Rewrite the entries from the line containing "Click the quantity field for the USB socket" through the end, changing "socket" to "port" and keeping everything else the same. Leave the pictures out.

[START]

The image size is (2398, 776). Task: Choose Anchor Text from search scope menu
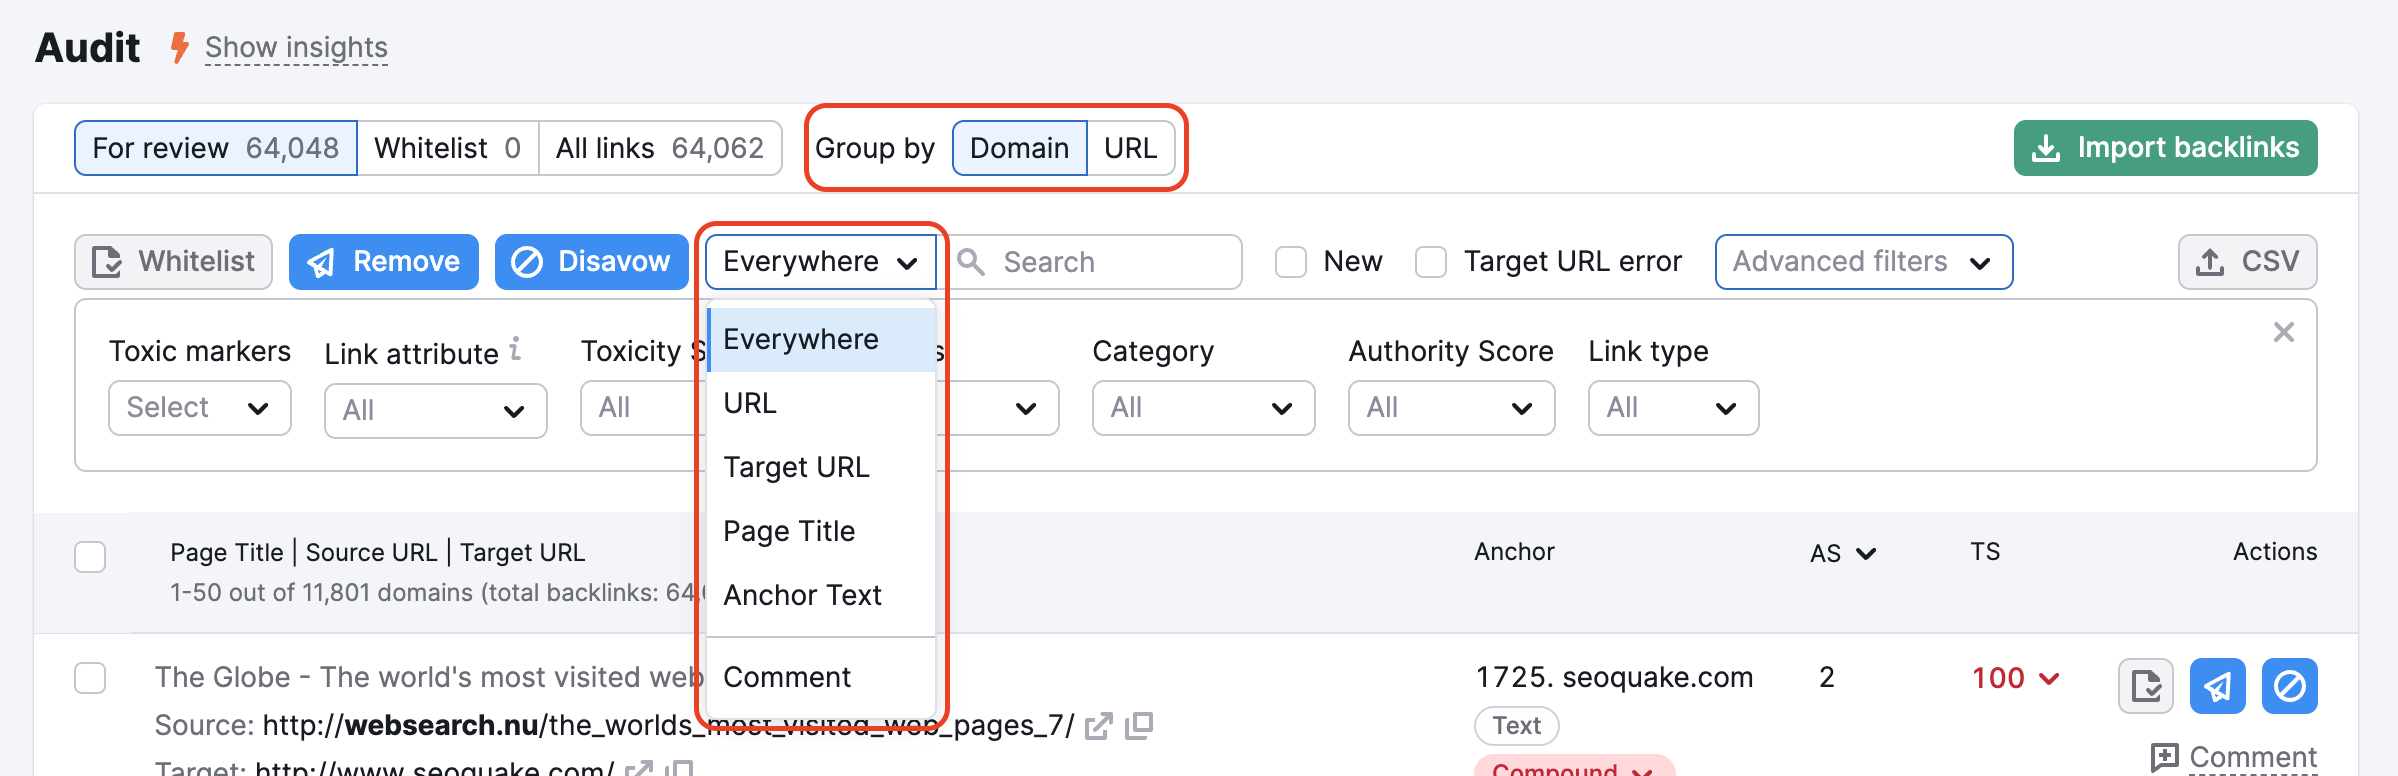click(802, 595)
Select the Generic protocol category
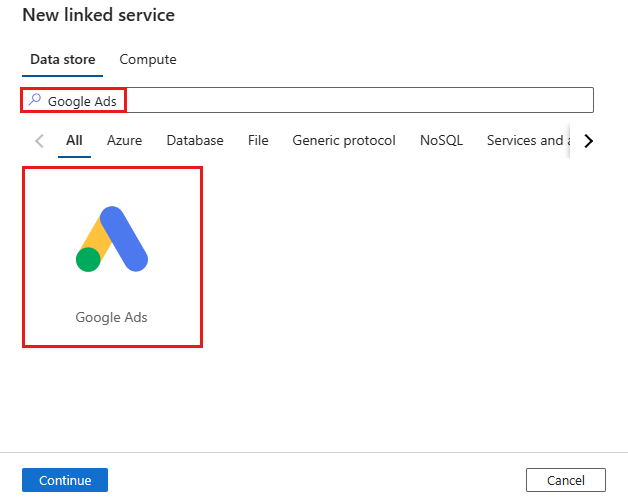The image size is (628, 504). 344,141
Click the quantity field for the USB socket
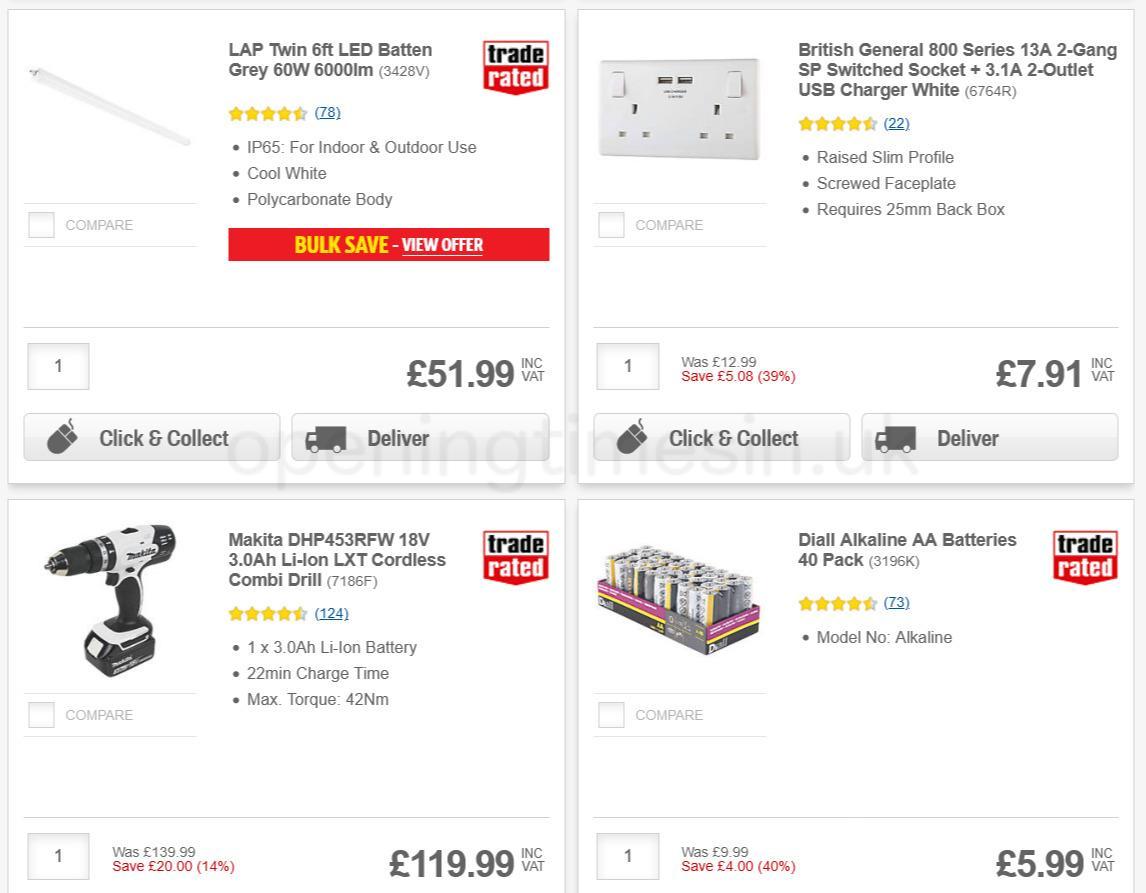Image resolution: width=1146 pixels, height=893 pixels. click(627, 366)
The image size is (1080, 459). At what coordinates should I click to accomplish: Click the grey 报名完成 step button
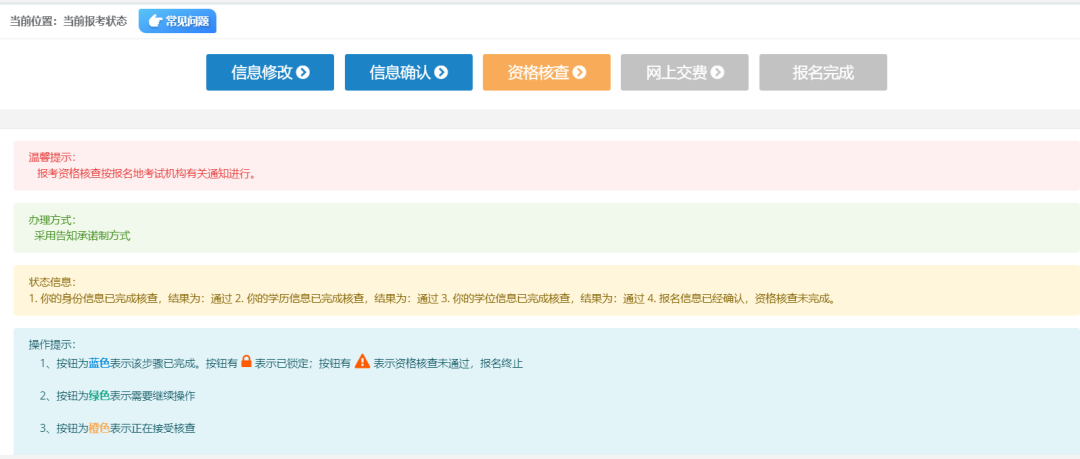[823, 72]
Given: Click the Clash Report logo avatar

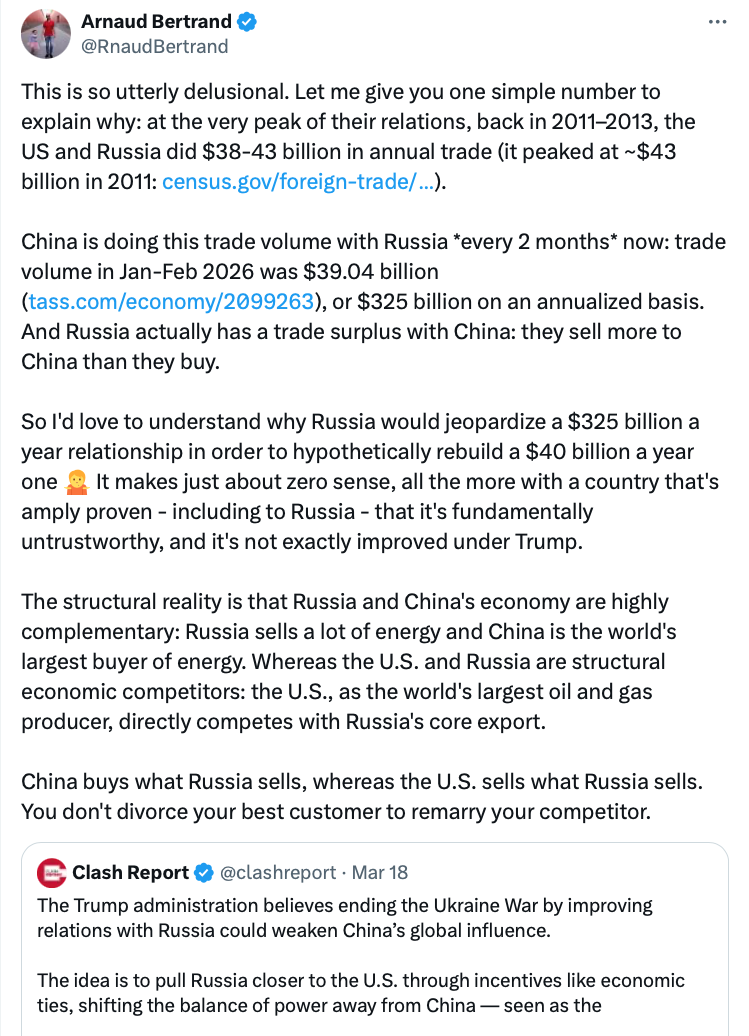Looking at the screenshot, I should [52, 873].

[END]

> CORRECT ANSWER:
Click the quantity field for the USB port
Image resolution: width=1146 pixels, height=893 pixels. click(627, 366)
The image size is (1080, 459). At what coordinates should I click to accomplish: Click the grey 报名完成 step button
[823, 72]
Given: Click the Clash Report logo avatar

Looking at the screenshot, I should [52, 873].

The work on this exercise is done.